A damning report on Finance Ministry supervision of state export insurance company EGAP has been released by spending watchdog, the Supreme Audit Office. The office found that the ministry agreed to provide the insurer a billion extra crowns in 2011 and again in 2012 to meet its obligations. In reality, the insurer had 2 billion crowns more than it needed on its books in 2011 and 5 billion more a year later and did not need the extra cash at all. The watchdog complained that it had not been able to shed light on all the insurer’s accounting.
Unions at Hyundai’s Czech car plant at Nošovice have issued a strike warning following the failure to hammer out a new collective agreement for this year. The manufacturer says unions are seeking an average 9.5 percent rise in wages while their offer comes to around 5.5 percent, which is already above the rises agreed this year by Škoda Auto and the TPCA joint venture. Union leaders argue that the strike warning is partly aimed at bringing bosses to the negotiating table.
The losses of state rail passenger and goods company České Dráhy deepened last year to 1.95 billion crowns compared with 1.6 billion crowns a year earlier. Losses were deepened by the weaker crown, the company said. The freight daughter company bounced back from several years of losses with a profit of just over 500 million crowns in spite of business still being depressed. Transport of heavy goods by rail, such a building materials, has been hit by the long-term contraction of the construction sector.
Czech and Slovak companies have much more limited plans to take advantage of the latest developments in digital and IT technology within their businesses and for customers than their peers in Europe and the rest of the world, according to a report by consultancy company PricewaterhouseCoopers. For example, only 13 percent of Czech and Slovak firms intend to invest in the next three to five years in mobile technology systems to serve customers compared with 34 percent in the rest of Europe. Internet security is also a much lower priority locally. Part of the problem appears to be that previous IT investments frequently fell below expectations in terms of costs, time overruns and the final performance.

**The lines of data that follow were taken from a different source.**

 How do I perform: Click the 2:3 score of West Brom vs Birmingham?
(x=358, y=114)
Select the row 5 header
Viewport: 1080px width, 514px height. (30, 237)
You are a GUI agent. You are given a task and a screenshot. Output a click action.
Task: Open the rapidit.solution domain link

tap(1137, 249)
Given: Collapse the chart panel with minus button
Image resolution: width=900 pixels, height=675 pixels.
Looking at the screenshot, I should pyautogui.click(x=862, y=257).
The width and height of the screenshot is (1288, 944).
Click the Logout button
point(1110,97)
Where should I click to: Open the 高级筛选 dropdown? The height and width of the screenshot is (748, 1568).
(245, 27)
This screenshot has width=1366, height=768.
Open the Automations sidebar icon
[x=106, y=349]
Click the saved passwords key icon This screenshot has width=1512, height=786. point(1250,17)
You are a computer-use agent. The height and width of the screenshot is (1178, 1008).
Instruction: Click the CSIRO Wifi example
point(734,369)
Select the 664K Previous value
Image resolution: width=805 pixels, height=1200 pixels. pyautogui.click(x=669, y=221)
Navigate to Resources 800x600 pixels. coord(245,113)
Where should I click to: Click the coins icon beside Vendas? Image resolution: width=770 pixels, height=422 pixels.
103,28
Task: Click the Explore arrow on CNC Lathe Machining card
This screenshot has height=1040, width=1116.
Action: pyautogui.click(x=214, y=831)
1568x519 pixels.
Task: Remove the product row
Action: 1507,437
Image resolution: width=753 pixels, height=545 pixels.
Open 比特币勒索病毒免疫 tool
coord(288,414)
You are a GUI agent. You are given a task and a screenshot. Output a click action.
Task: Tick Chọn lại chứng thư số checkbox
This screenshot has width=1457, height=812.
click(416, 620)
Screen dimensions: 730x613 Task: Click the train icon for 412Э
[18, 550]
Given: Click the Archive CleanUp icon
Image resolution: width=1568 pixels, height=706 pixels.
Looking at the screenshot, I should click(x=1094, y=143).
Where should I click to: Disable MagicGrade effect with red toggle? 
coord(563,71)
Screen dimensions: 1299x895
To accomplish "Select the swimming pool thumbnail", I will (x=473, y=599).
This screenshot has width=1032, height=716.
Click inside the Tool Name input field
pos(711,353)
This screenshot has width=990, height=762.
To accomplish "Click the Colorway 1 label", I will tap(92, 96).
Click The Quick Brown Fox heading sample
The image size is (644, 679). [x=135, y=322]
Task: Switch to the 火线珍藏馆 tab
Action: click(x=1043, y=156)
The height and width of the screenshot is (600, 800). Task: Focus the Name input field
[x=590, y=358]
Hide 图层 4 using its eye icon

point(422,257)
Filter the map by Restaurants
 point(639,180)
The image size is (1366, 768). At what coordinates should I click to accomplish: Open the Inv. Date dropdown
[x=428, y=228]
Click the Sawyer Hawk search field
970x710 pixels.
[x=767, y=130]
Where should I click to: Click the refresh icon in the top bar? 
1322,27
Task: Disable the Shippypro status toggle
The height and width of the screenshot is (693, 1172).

State fuels distribution company Čepro is in some respects going back to its roots by seeking to store petrol and diesel for German companies. The company has been given the government go ahead to make use of its spare storage capacity to earn extra revenue with Germany the obvious candidate for the first contracts. Čepro’s origins go back to the Second World War and the creation of company with a unique distribution network to supply fuel to the German army.